## [What you should do]
The answer is all of the entries below, repeated exactly and free of pictures.

## [Extracted information]
━━━━━━━━━━━━━━━━
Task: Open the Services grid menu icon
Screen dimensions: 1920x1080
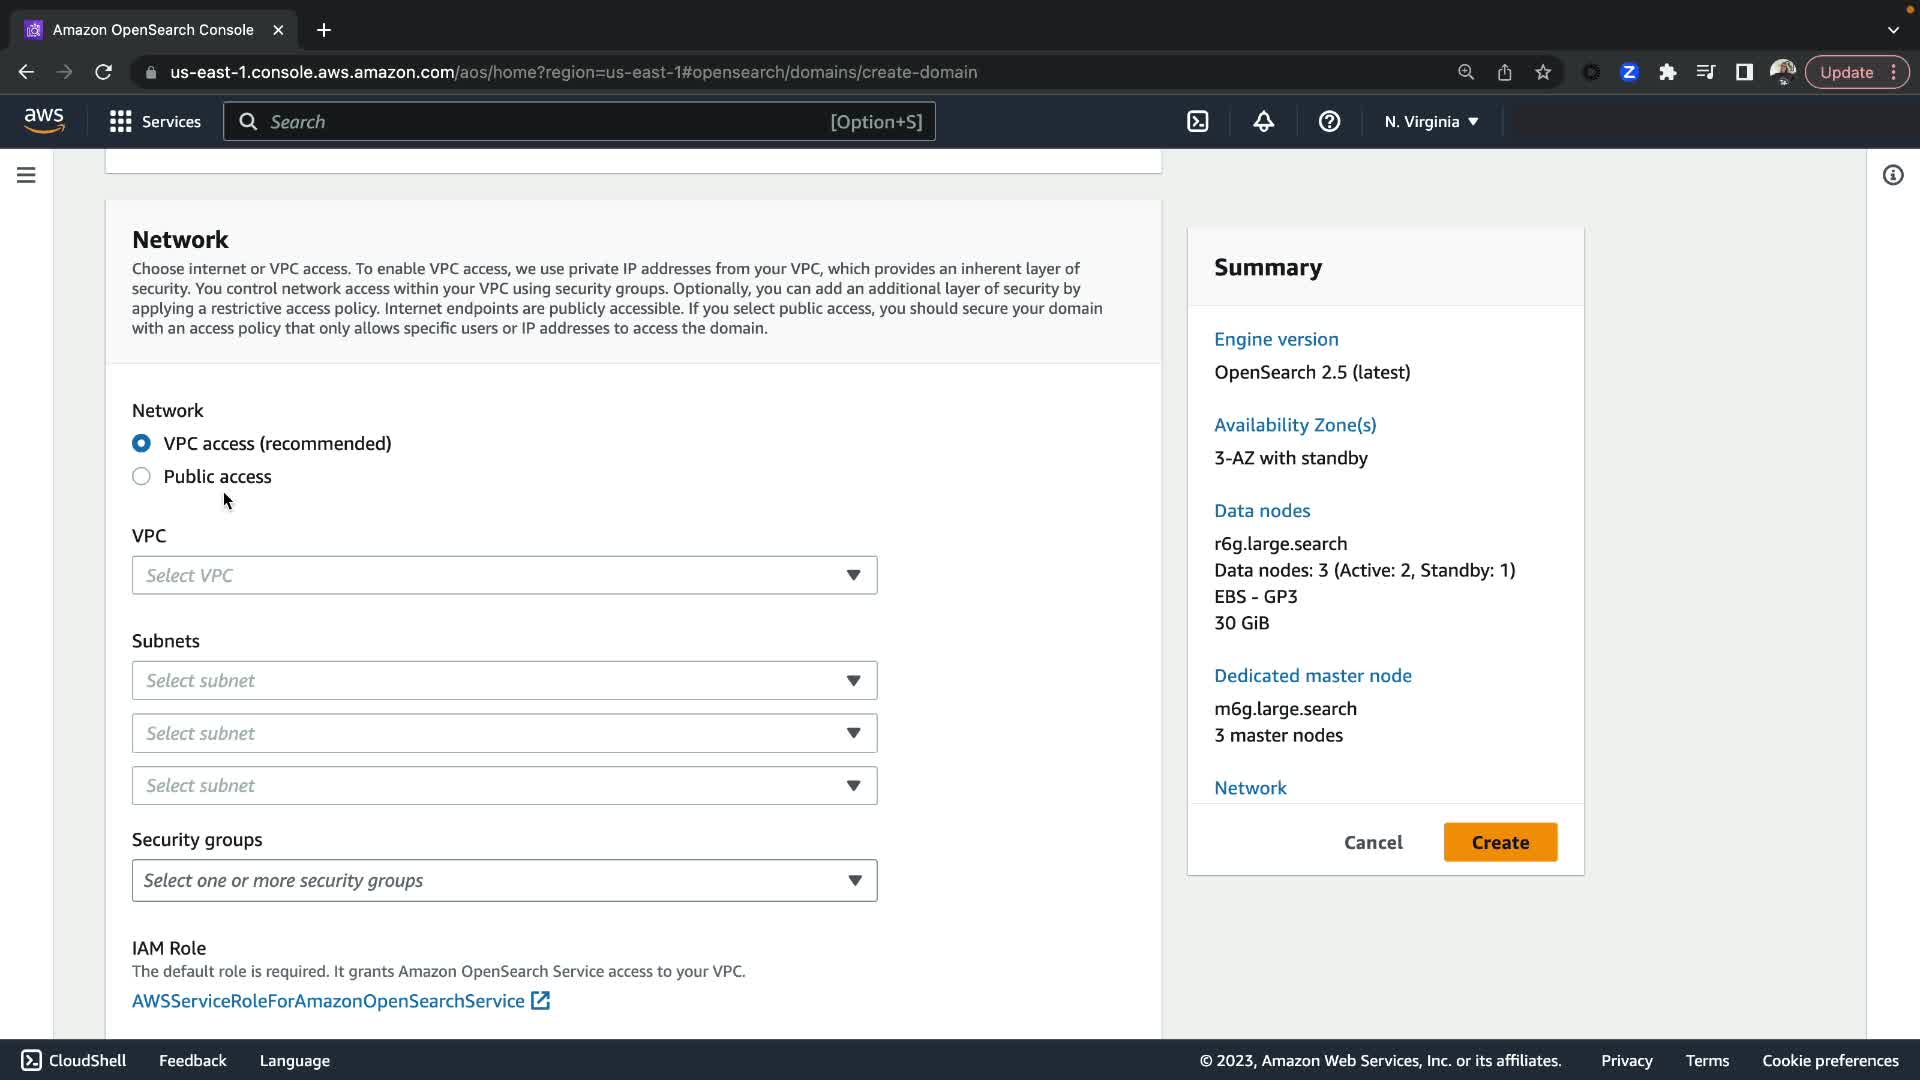Action: 121,122
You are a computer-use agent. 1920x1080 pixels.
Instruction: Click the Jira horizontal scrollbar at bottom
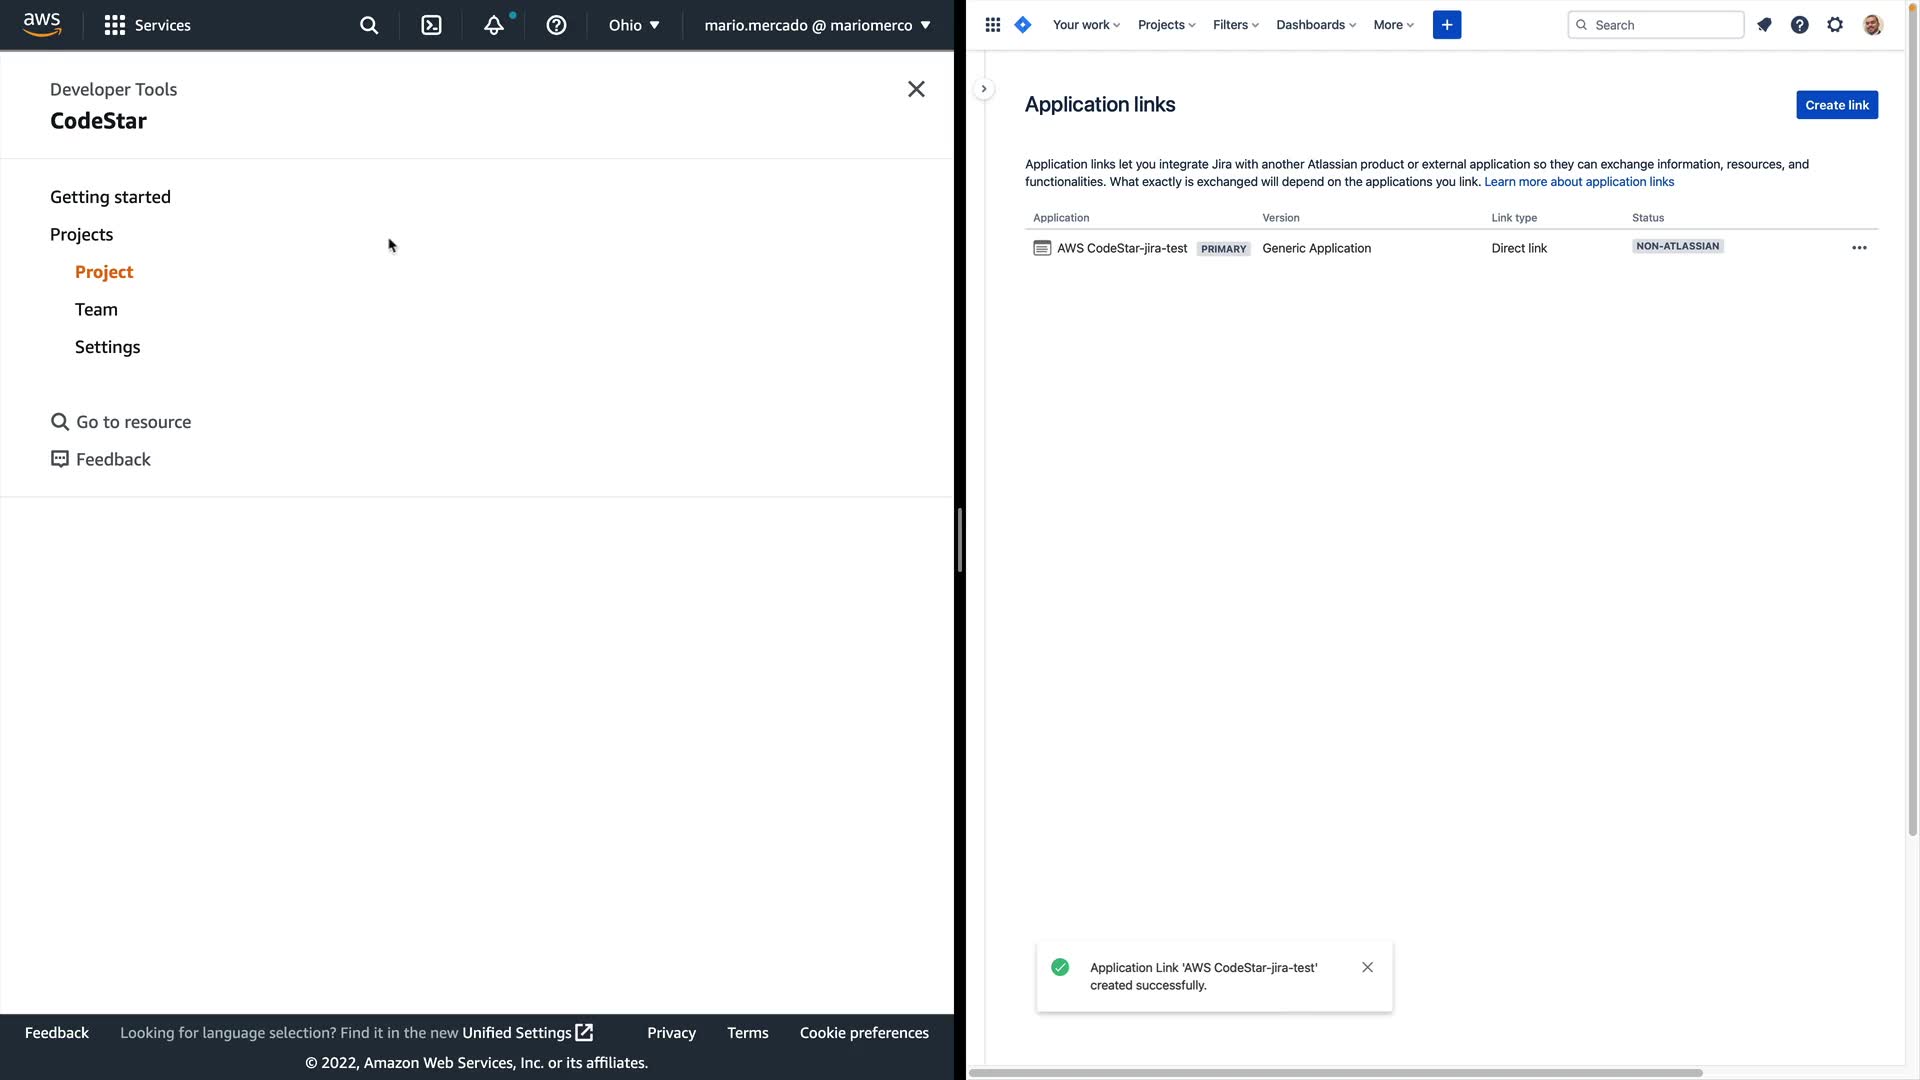(x=1335, y=1073)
━━━━━━━━━━━━━━━━
## [The answer]
Task: Open the Services grid menu icon
Screen dimensions: 1920x1080
Action: 121,122
You are a computer-use agent. 1920x1080 pixels.
Instruction: Click the Jira horizontal scrollbar at bottom
(x=1335, y=1073)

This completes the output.